§ Work to be completed
Your response should give back each record exactly, word for word.

[Material supplied Boundary: Start]

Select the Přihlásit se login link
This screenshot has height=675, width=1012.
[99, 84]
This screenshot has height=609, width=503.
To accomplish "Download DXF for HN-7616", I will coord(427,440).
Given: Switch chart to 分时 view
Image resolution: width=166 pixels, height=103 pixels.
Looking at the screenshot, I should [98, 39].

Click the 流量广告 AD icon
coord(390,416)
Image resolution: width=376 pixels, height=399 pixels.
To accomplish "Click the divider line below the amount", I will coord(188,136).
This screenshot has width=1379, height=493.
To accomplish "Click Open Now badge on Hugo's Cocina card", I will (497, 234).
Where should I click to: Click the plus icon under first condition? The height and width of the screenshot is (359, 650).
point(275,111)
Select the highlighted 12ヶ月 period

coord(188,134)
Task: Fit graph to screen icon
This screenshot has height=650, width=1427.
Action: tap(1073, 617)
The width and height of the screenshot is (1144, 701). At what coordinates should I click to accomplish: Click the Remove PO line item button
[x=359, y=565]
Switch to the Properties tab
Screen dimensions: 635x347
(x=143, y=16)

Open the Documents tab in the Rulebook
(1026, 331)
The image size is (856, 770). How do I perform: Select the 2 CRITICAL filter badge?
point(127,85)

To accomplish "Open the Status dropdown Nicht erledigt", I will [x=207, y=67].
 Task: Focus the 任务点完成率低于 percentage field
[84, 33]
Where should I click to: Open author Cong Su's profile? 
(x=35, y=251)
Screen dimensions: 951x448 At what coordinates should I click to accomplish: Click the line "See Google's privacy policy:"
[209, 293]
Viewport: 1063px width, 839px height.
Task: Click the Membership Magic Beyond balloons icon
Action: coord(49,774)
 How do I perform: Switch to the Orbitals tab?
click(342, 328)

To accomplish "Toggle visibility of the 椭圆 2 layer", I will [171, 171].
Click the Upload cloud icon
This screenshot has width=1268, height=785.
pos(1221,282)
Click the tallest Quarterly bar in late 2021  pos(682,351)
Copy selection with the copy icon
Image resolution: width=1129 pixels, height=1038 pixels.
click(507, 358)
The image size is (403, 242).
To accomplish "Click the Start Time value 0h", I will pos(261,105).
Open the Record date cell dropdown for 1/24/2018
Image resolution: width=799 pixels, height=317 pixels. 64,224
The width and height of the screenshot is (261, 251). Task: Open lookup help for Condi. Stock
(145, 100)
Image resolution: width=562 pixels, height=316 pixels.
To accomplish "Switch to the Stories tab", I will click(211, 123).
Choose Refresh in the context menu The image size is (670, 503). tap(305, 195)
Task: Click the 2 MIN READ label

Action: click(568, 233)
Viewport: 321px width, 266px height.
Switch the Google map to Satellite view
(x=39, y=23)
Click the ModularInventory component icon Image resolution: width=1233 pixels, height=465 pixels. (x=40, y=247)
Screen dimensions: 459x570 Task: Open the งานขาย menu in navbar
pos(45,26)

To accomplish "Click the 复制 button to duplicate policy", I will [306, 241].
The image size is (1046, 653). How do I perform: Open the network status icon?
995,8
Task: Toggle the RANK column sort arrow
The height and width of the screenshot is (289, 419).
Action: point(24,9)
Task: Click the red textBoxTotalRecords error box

[Material supplied Boundary: End]

§ Answer
Select the Přihlásit se login link
This screenshot has height=675, width=1012.
[99, 84]
This screenshot has height=609, width=503.
To accomplish "Download DXF for HN-7616", I will coord(427,440).
Given: Switch chart to 分时 view
Image resolution: width=166 pixels, height=103 pixels.
Looking at the screenshot, I should [98, 39].

Click the 流量广告 AD icon
coord(390,416)
Image resolution: width=376 pixels, height=399 pixels.
To accomplish "Click the divider line below the amount", I will coord(188,136).
This screenshot has width=1379, height=493.
To accomplish "Click Open Now badge on Hugo's Cocina card", I will (497, 234).
Where should I click to: Click the plus icon under first condition? The height and width of the screenshot is (359, 650).
point(275,111)
Select the highlighted 12ヶ月 period

coord(188,134)
Task: Fit graph to screen icon
This screenshot has height=650, width=1427.
Action: tap(1073, 617)
The width and height of the screenshot is (1144, 701). At what coordinates should I click to accomplish: Click the Remove PO line item button
[x=359, y=565]
Switch to the Properties tab
Screen dimensions: 635x347
(x=143, y=16)

Open the Documents tab in the Rulebook
(1026, 331)
The image size is (856, 770). How do I perform: Select the 2 CRITICAL filter badge?
point(127,85)

To accomplish "Open the Status dropdown Nicht erledigt", I will [x=207, y=67].
 Task: Focus the 任务点完成率低于 percentage field
[84, 33]
Where should I click to: Open author Cong Su's profile? 
(x=35, y=251)
Screen dimensions: 951x448 At what coordinates should I click to accomplish: Click the line "See Google's privacy policy:"
[209, 293]
Viewport: 1063px width, 839px height.
Task: Click the Membership Magic Beyond balloons icon
Action: coord(49,774)
 How do I perform: Switch to the Orbitals tab?
click(342, 328)

To accomplish "Toggle visibility of the 椭圆 2 layer", I will [171, 171].
Click the Upload cloud icon
This screenshot has width=1268, height=785.
pos(1221,282)
Click the tallest Quarterly bar in late 2021  pos(682,351)
Copy selection with the copy icon
Image resolution: width=1129 pixels, height=1038 pixels.
click(507, 358)
The image size is (403, 242).
To accomplish "Click the Start Time value 0h", I will pos(261,105).
Open the Record date cell dropdown for 1/24/2018
Image resolution: width=799 pixels, height=317 pixels. 64,224
The width and height of the screenshot is (261, 251). Task: Open lookup help for Condi. Stock
(145, 100)
Image resolution: width=562 pixels, height=316 pixels.
To accomplish "Switch to the Stories tab", I will click(211, 123).
Choose Refresh in the context menu The image size is (670, 503). tap(305, 195)
Task: Click the 2 MIN READ label

Action: click(568, 233)
Viewport: 321px width, 266px height.
Switch the Google map to Satellite view
(x=39, y=23)
Click the ModularInventory component icon Image resolution: width=1233 pixels, height=465 pixels. (x=40, y=247)
Screen dimensions: 459x570 Task: Open the งานขาย menu in navbar
pos(45,26)

To accomplish "Click the 复制 button to duplicate policy", I will [306, 241].
The image size is (1046, 653). How do I perform: Open the network status icon?
995,8
Task: Toggle the RANK column sort arrow
The height and width of the screenshot is (289, 419).
Action: point(24,9)
Task: Click the red textBoxTotalRecords error box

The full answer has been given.